**TASK TO COMPLETE:**
Format the entries below as a JSON list of strings, with each line as its own string and blank lines omitted.

**Entries excerpted from a collection:**
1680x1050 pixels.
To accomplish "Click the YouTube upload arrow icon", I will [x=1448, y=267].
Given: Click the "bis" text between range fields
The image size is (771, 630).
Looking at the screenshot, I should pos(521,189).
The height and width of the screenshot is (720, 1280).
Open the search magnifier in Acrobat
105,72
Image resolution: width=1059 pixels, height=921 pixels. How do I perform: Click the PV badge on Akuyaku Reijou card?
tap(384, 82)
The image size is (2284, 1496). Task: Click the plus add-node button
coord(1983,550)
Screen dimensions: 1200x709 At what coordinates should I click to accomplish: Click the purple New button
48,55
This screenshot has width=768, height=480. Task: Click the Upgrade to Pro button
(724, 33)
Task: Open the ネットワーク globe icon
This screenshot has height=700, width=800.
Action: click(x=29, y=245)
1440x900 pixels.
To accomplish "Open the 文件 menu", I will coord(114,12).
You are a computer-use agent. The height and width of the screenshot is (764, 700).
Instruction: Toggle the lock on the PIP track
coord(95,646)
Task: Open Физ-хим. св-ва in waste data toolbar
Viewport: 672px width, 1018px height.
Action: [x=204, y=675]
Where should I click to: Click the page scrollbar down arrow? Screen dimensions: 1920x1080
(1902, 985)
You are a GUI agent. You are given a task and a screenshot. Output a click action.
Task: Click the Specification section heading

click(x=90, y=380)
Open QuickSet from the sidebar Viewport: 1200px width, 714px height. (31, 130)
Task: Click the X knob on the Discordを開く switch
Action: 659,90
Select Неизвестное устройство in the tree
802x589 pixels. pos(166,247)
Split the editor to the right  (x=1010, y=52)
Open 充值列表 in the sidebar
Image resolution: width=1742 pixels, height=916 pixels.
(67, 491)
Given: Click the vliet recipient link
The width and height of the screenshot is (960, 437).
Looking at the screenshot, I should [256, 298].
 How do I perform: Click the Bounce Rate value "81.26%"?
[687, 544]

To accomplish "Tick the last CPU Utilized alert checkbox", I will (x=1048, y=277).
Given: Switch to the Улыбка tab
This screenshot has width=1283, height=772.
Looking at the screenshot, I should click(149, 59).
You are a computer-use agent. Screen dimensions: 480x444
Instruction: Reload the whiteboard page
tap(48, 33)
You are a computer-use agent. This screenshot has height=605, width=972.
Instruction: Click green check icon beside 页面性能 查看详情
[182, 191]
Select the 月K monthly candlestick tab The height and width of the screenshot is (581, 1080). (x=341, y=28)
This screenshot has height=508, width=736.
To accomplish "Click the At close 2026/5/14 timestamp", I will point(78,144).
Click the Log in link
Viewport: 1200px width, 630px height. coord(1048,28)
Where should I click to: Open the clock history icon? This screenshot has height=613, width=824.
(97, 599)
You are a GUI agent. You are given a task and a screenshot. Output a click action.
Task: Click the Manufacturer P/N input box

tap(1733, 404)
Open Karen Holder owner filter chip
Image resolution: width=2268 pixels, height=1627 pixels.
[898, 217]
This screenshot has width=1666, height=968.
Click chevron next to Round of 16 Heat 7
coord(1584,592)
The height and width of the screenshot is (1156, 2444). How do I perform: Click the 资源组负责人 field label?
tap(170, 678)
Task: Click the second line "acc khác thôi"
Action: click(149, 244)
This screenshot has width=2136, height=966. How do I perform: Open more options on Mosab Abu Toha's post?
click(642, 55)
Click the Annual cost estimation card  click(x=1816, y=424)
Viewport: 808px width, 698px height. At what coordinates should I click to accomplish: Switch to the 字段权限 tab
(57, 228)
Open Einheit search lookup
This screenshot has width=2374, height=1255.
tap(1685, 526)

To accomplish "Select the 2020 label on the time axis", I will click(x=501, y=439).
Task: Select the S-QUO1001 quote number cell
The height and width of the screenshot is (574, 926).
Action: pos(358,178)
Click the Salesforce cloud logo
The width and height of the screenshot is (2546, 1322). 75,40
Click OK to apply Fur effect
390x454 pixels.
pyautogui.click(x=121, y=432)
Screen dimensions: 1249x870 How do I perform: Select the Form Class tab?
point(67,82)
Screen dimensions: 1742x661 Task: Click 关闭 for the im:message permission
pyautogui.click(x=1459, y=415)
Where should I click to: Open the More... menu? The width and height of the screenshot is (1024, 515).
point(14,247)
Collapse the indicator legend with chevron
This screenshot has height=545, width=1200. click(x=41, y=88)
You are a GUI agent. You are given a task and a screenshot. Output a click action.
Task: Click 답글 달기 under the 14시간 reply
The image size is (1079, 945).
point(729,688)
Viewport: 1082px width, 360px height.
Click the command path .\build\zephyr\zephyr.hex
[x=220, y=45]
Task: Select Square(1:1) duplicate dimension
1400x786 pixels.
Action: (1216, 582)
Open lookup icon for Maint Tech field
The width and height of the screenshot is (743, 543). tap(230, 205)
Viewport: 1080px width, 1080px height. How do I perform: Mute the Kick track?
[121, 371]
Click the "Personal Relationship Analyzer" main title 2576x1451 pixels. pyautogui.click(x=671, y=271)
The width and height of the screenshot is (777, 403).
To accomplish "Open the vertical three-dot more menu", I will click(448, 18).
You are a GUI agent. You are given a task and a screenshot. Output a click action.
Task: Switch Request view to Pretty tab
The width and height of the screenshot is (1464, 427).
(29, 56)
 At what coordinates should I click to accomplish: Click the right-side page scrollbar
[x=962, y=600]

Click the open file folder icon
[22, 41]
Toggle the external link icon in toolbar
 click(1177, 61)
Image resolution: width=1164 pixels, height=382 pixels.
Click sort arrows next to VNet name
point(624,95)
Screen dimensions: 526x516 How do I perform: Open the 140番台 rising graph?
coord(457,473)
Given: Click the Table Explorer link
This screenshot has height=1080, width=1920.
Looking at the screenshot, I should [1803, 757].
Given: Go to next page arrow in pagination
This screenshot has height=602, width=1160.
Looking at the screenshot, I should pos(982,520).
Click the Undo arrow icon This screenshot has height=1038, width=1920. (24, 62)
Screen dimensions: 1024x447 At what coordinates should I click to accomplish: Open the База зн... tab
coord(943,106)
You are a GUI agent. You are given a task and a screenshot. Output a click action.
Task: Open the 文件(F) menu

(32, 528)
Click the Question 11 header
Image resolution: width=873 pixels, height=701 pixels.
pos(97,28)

**FINAL RESULT:**
[
  "1680x1050 pixels.",
  "To accomplish \"Click the YouTube upload arrow icon\", I will [x=1448, y=267].",
  "Given: Click the \"bis\" text between range fields",
  "The image size is (771, 630).",
  "Looking at the screenshot, I should pos(521,189).",
  "The height and width of the screenshot is (720, 1280).",
  "Open the search magnifier in Acrobat",
  "105,72",
  "Image resolution: width=1059 pixels, height=921 pixels. How do I perform: Click the PV badge on Akuyaku Reijou card?",
  "tap(384, 82)",
  "The image size is (2284, 1496). Task: Click the plus add-node button",
  "coord(1983,550)",
  "Screen dimensions: 1200x709 At what coordinates should I click to accomplish: Click the purple New button",
  "48,55",
  "This screenshot has width=768, height=480. Task: Click the Upgrade to Pro button",
  "(724, 33)",
  "Task: Open the ネットワーク globe icon",
  "This screenshot has height=700, width=800.",
  "Action: click(x=29, y=245)",
  "1440x900 pixels.",
  "To accomplish \"Open the 文件 menu\", I will coord(114,12).",
  "You are a computer-use agent. The height and width of the screenshot is (764, 700).",
  "Instruction: Toggle the lock on the PIP track",
  "coord(95,646)",
  "Task: Open Физ-хим. св-ва in waste data toolbar",
  "Viewport: 672px width, 1018px height.",
  "Action: [x=204, y=675]",
  "Where should I click to: Click the page scrollbar down arrow? Screen dimensions: 1920x1080",
  "(1902, 985)",
  "You are a GUI agent. You are given a task and a screenshot. Output a click action.",
  "Task: Click the Specification section heading",
  "click(x=90, y=380)",
  "Open QuickSet from the sidebar Viewport: 1200px width, 714px height. (31, 130)",
  "Task: Click the X knob on the Discordを開く switch",
  "Action: 659,90",
  "Select Неизвестное устройство in the tree",
  "802x589 pixels. pos(166,247)",
  "Split the editor to the right  (x=1010, y=52)",
  "Open 充值列表 in the sidebar",
  "Image resolution: width=1742 pixels, height=916 pixels.",
  "(67, 491)",
  "Given: Click the vliet recipient link",
  "The width and height of the screenshot is (960, 437).",
  "Looking at the screenshot, I should [256, 298].",
  " How do I perform: Click the Bounce Rate value \"81.26%\"?",
  "[687, 544]",
  "To accomplish \"Tick the last CPU Utilized alert checkbox\", I will (x=1048, y=277).",
  "Given: Switch to the Улыбка tab",
  "This screenshot has width=1283, height=772.",
  "Looking at the screenshot, I should click(149, 59).",
  "You are a computer-use agent. Screen dimensions: 480x444",
  "Instruction: Reload the whiteboard page",
  "tap(48, 33)",
  "You are a computer-use agent. This screenshot has height=605, width=972.",
  "Instruction: Click green check icon beside 页面性能 查看详情",
  "[182, 191]",
  "Select the 月K monthly candlestick tab The height and width of the screenshot is (581, 1080). (x=341, y=28)",
  "This screenshot has height=508, width=736.",
  "To accomplish \"Click the At close 2026/5/14 timestamp\", I will point(78,144).",
  "Click the Log in link",
  "Viewport: 1200px width, 630px height. coord(1048,28)",
  "Where should I click to: Open the clock history icon? This screenshot has height=613, width=824.",
  "(97, 599)",
  "You are a GUI agent. You are given a task and a screenshot. Output a click action.",
  "Task: Click the Manufacturer P/N input box",
  "tap(1733, 404)",
  "Open Karen Holder owner filter chip",
  "Image resolution: width=2268 pixels, height=1627 pixels.",
  "[898, 217]",
  "This screenshot has width=1666, height=968.",
  "Click chevron next to Round of 16 Heat 7",
  "coord(1584,592)",
  "The height and width of the screenshot is (1156, 2444). How do I perform: Click the 资源组负责人 field label?",
  "tap(170, 678)",
  "Task: Click the second line \"acc khác thôi\"",
  "Action: click(149, 244)",
  "This screenshot has width=2136, height=966. How do I perform: Open more options on Mosab Abu Toha's post?",
  "click(642, 55)",
  "Click the Annual cost estimation card  click(x=1816, y=424)",
  "Viewport: 808px width, 698px height. At what coordinates should I click to accomplish: Switch to the 字段权限 tab",
  "(57, 228)",
  "Open Einheit search lookup",
  "This screenshot has width=2374, height=1255.",
  "tap(1685, 526)",
  "To accomplish \"Select the 2020 label on the time axis\", I will click(x=501, y=439).",
  "Task: Select the S-QUO1001 quote number cell",
  "The height and width of the screenshot is (574, 926).",
  "Action: pos(358,178)",
  "Click the Salesforce cloud logo",
  "The width and height of the screenshot is (2546, 1322). 75,40",
  "Click OK to apply Fur effect",
  "390x454 pixels.",
  "pyautogui.click(x=121, y=432)",
  "Screen dimensions: 1249x870 How do I perform: Select the Form Class tab?",
  "point(67,82)",
  "Screen dimensions: 1742x661 Task: Click 关闭 for the im:message permission",
  "pyautogui.click(x=1459, y=415)",
  "Where should I click to: Open the More... menu? The width and height of the screenshot is (1024, 515).",
  "point(14,247)",
  "Collapse the indicator legend with chevron",
  "This screenshot has height=545, width=1200. click(x=41, y=88)",
  "You are a GUI agent. You are given a task and a screenshot. Output a click action.",
  "Task: Click 답글 달기 under the 14시간 reply",
  "The image size is (1079, 945).",
  "point(729,688)",
  "Viewport: 1082px width, 360px height.",
  "Click the command path .\\build\\zephyr\\zephyr.hex",
  "[x=220, y=45]",
  "Task: Select Square(1:1) duplicate dimension",
  "1400x786 pixels.",
  "Action: (1216, 582)",
  "Open lookup icon for Maint Tech field",
  "The width and height of the screenshot is (743, 543). tap(230, 205)",
  "Viewport: 1080px width, 1080px height. How do I perform: Mute the Kick track?",
  "[121, 371]",
  "Click the \"Personal Relationship Analyzer\" main title 2576x1451 pixels. pyautogui.click(x=671, y=271)",
  "The width and height of the screenshot is (777, 403).",
  "To accomplish \"Open the vertical three-dot more menu\", I will click(448, 18).",
  "You are a GUI agent. You are given a task and a screenshot. Output a click action.",
  "Task: Switch Request view to Pretty tab",
  "The width and height of the screenshot is (1464, 427).",
  "(29, 56)",
  " At what coordinates should I click to accomplish: Click the right-side page scrollbar",
  "[x=962, y=600]",
  "Click the open file folder icon",
  "[22, 41]",
  "Toggle the external link icon in toolbar",
  " click(1177, 61)",
  "Image resolution: width=1164 pixels, height=382 pixels.",
  "Click sort arrows next to VNet name",
  "point(624,95)",
  "Screen dimensions: 526x516 How do I perform: Open the 140番台 rising graph?",
  "coord(457,473)",
  "Given: Click the Table Explorer link",
  "This screenshot has height=1080, width=1920.",
  "Looking at the screenshot, I should [1803, 757].",
  "Given: Go to next page arrow in pagination",
  "This screenshot has height=602, width=1160.",
  "Looking at the screenshot, I should pos(982,520).",
  "Click the Undo arrow icon This screenshot has height=1038, width=1920. (24, 62)",
  "Screen dimensions: 1024x447 At what coordinates should I click to accomplish: Open the База зн... tab",
  "coord(943,106)",
  "You are a GUI agent. You are given a task and a screenshot. Output a click action.",
  "Task: Open the 文件(F) menu",
  "(32, 528)",
  "Click the Question 11 header",
  "Image resolution: width=873 pixels, height=701 pixels.",
  "pos(97,28)"
]